So my rig has 5,642.8 GFLOPs. Suddenly your comparison between FX and APU with APU winning doesn't look like such a winner now.

It was obvious from watching APU13 AMD has intentions of bringing all of this to dGPUs.

Just to put this into perspective, my system has about 6.6 times more theoretical GFLOP performance than Kaveri.

And yes, I realize you can add a dGPU to kaveri, but if you do add a high end one, the iGPU's performance is so small it is almost irrelevant in comparison.
 


Nvidia has just presented new GPGPU with unified memory addressing (aka Nvidia version of AMD hUMA)

http://www.brightsideofnews.com/news/2013/11/18/nvidia-launches-tesla-k40.aspx

UnifiedMemoryCUDA_689.jpg
 


What about Solidworks, ProE and Catia? I believe they take advantage of GPU.
 
i think people are focussing on the wrong strength of kaveri. kaveri is amd's first real sign to shifting fp calculations to gpus, if the leaked bench showing 16% regression and ~30% higher integer performance is true.. kaveri already has the igpu, so as long as amd can use the igpu as fp-co-processor, shouldn't be a problem. problem will be how the softwares see this new system and how they can properly take advantage of it. although i wonder how the igpu will perform if two or more tasks try to use it simultaneously... like play games and run some kind of avx code-type-thingies (that's one of the first fpu-taxing tasks google told me^_^).

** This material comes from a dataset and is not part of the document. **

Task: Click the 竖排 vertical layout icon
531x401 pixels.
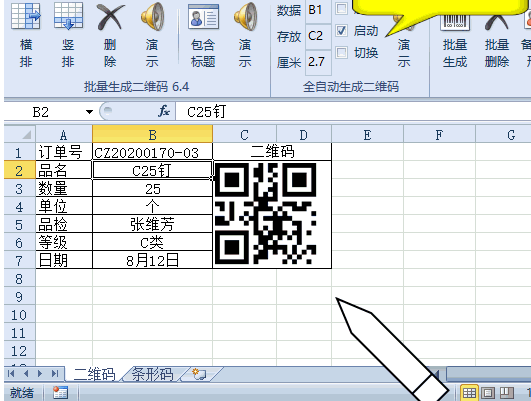Action: 68,16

although, fp regression pose a problem with cpu derivative of berlin compared to other cpus (fx).
 


But the way AMD is IMPLEMENTING it, they are leaving it to the developers to move the processing over. And for serial FP tasks, it won't benefit to move the processing over.

So the FP performance? It IS going to show up in benchmarks.
 


I find it curious that several talks about HSA and CAD were given at APU13.

What "heavily missed target performance"? Overall GFLOP? Sure, because the drop of GDDR5 support obligated AMD to reduce the iGPU frequency. It has nothing to do with bulk vs SOI as you pretend, because the iGPU and the 7750 are both bulk. It is memory bandwidth all the time.

At the same time AMD showed iGPU running BF4 at least 2x faster than GT630, which surprised more than one, because they were expecting less performance.

I have given you quotes from AMD, including vicepresident, that contradict you.

I compared Kaveri to CPUs using ordinary CPU workloads, using HSA workloads and using MANTLE enabled workloads.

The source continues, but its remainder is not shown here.